Pour renforcer la sécurité dans le processus d'endettement, un dispositif, qui impose aux Etats de mettre en place une politique d'endettement public, a été adopté. Il a conduit à la création d'organes ad-hoc mais aussi à une clarification de la procédure d'endettement dans chaque Etat.

Le changement ne devrait, toutefois, pas se limiter à des dispositifs spécifiques. La maîtrise des dépenses publiques est un impératif pour les Etats de l'U.E.M.O.A et de la C.E.M.A.C. Et cela ne peut être effectué qu'à la condition de respecter le circuit orthodoxe des procédures budgétaire et comptable. Dans ce sillage, les deux Unions ont adopté des directives y relatives. Le but est de s'assurer de la saine gestion des finances publiques. Désormais, les Etats sont tenus de se fixer des objectifs, de rendre limpide la procédure budgétaire et de fiabiliser leurs comptabilités afin que toutes les données financières puissent être enregistrées.

En vérité ces nouvelles règles de gestion résultent des exigences des bailleurs de fonds. Les bailleurs de fonds se soucient de la soutenabilité des finances des Etats débiteurs. Il y va de leur intérêt. Ils posent donc des conditionnalités pour pouvoir bénéficier des prêts qu'ils octroient. Ils exigent une transparence dans la gestion des deniers publics. Par l'introduction de la gestion axée sur les résultats, les Etats seront obligés de justifier l'utilisation qui a été faite des fonds prêtés.

----

• Consigne: Recopiez à l'identique le passage de l'extrait sur les finances publiques qui va de « Pour renforcer la » à « dans chaque Etat. ».

• Informations affichées:
----

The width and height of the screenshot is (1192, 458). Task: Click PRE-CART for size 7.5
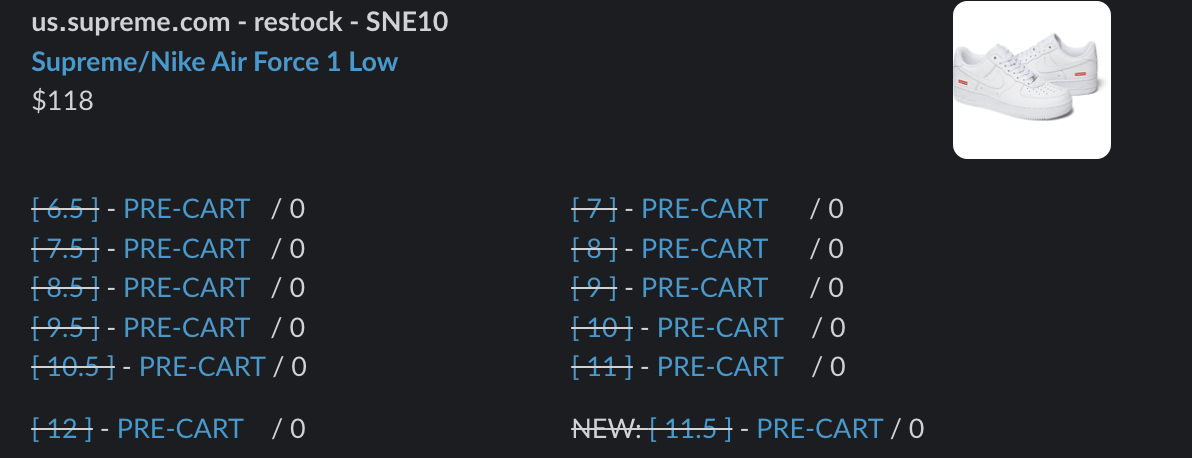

----

• Réponse:
Pour renforcer la sécurité dans le processus d'endettement, un dispositif, qui impose aux Etats de mettre en place une politique d'endettement public, a été adopté. Il a conduit à la création d'organes ad-hoc mais aussi à une clarification de la procédure d'endettement dans chaque Etat.